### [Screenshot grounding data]

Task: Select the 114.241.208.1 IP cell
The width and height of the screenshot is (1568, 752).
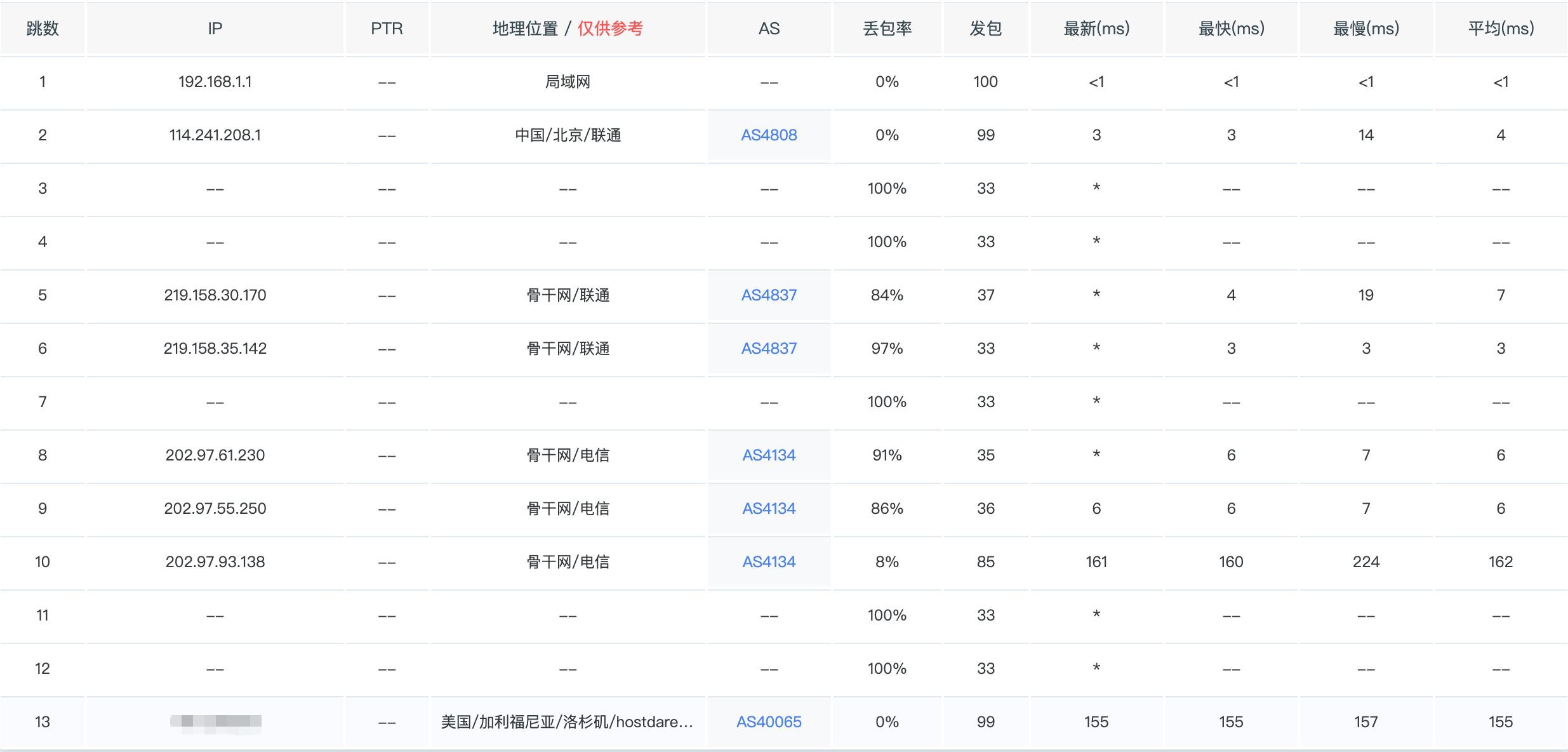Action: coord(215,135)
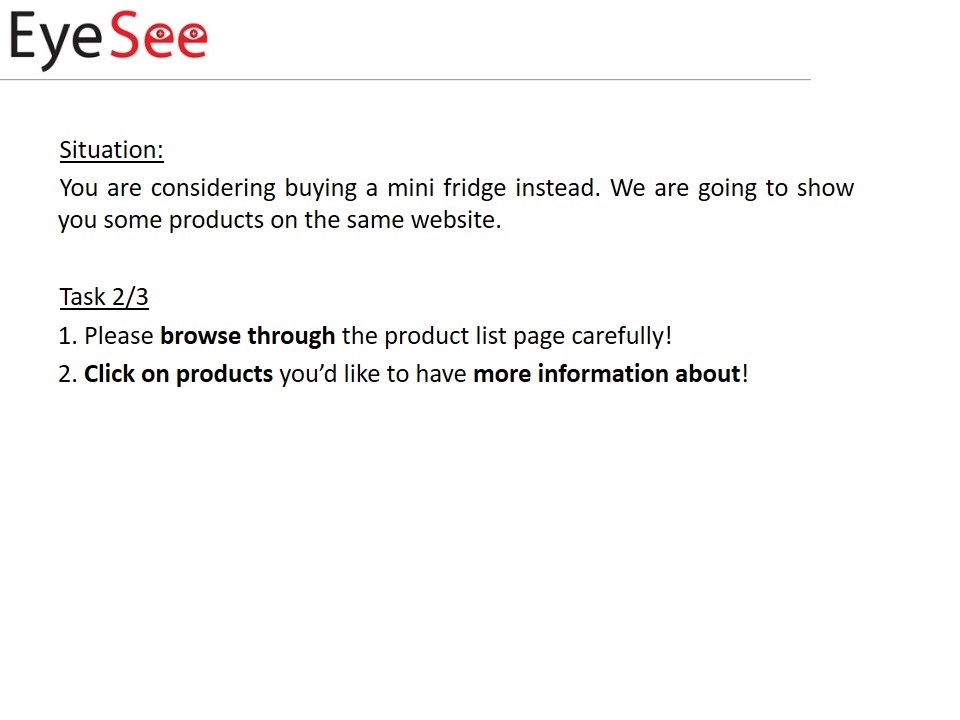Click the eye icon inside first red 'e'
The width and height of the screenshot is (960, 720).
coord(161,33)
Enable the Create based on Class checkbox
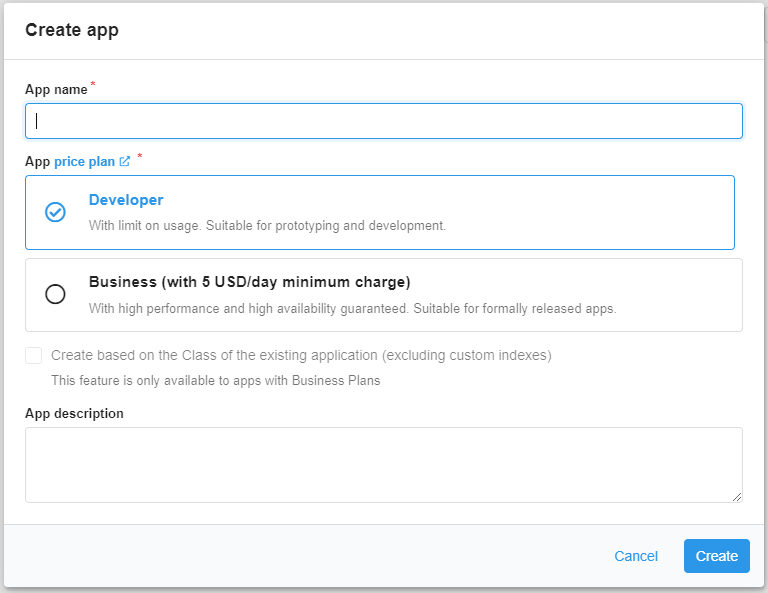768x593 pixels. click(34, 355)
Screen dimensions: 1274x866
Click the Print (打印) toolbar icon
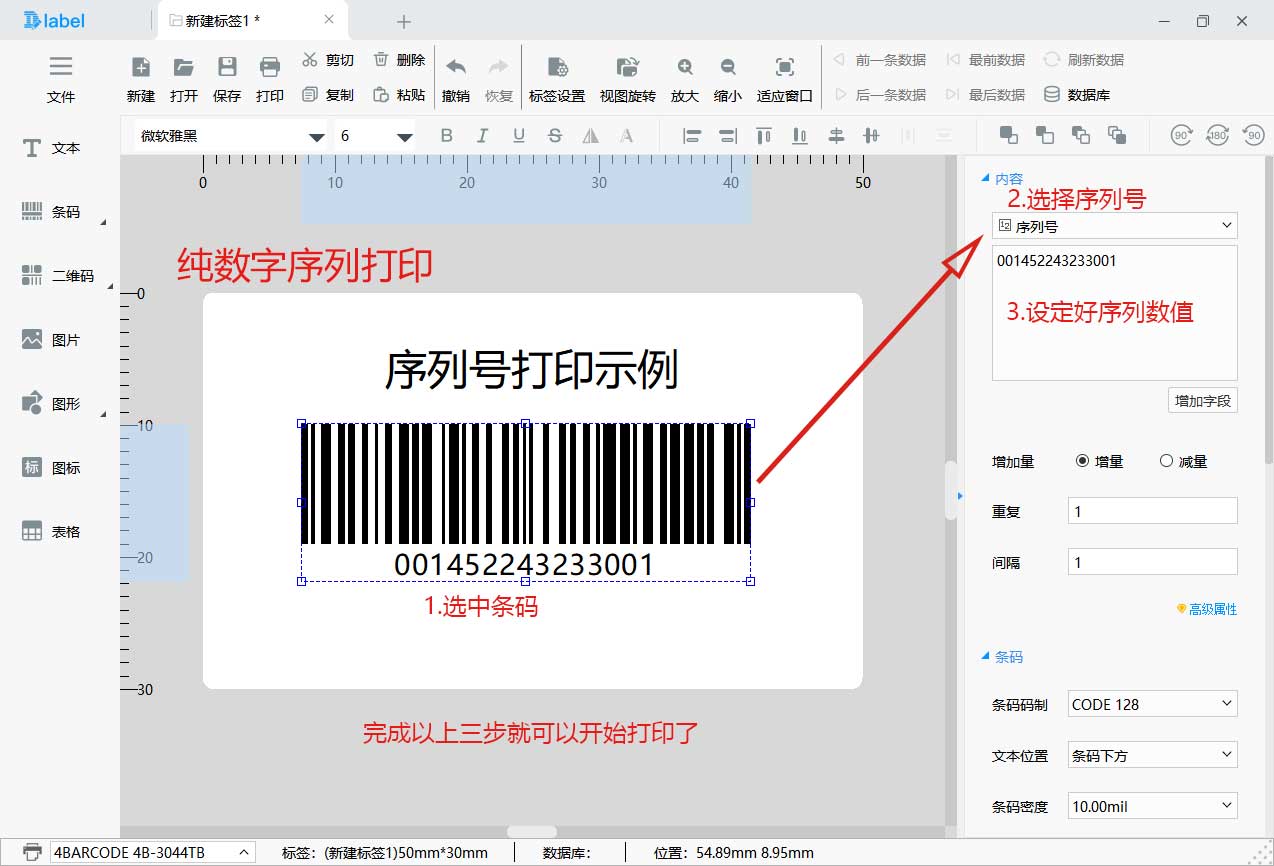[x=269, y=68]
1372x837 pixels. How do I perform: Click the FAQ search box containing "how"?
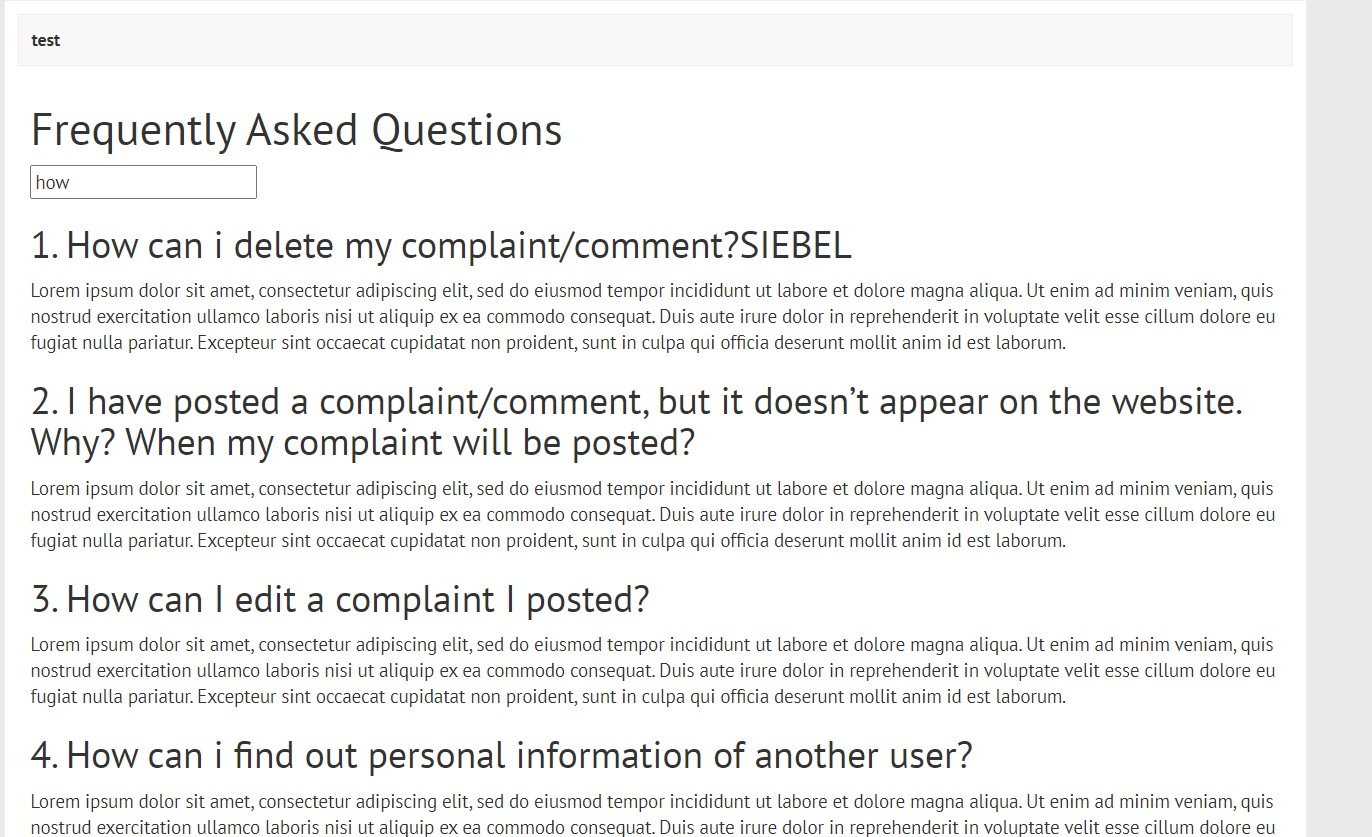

### [What this task involves]
Print all of the entries word for word. Skip any images they contain.

### [Solution to this task]
Task: Select the 114.241.208.1 IP cell
The width and height of the screenshot is (1568, 752).
Action: coord(215,135)
Click the eye icon inside first red 'e'
The width and height of the screenshot is (960, 720).
coord(161,33)
Enable the Create based on Class checkbox
768x593 pixels. click(34, 355)
Screen dimensions: 1274x866
Click the Print (打印) toolbar icon
[x=269, y=68]
1372x837 pixels. How do I perform: Click the FAQ search box containing "how"?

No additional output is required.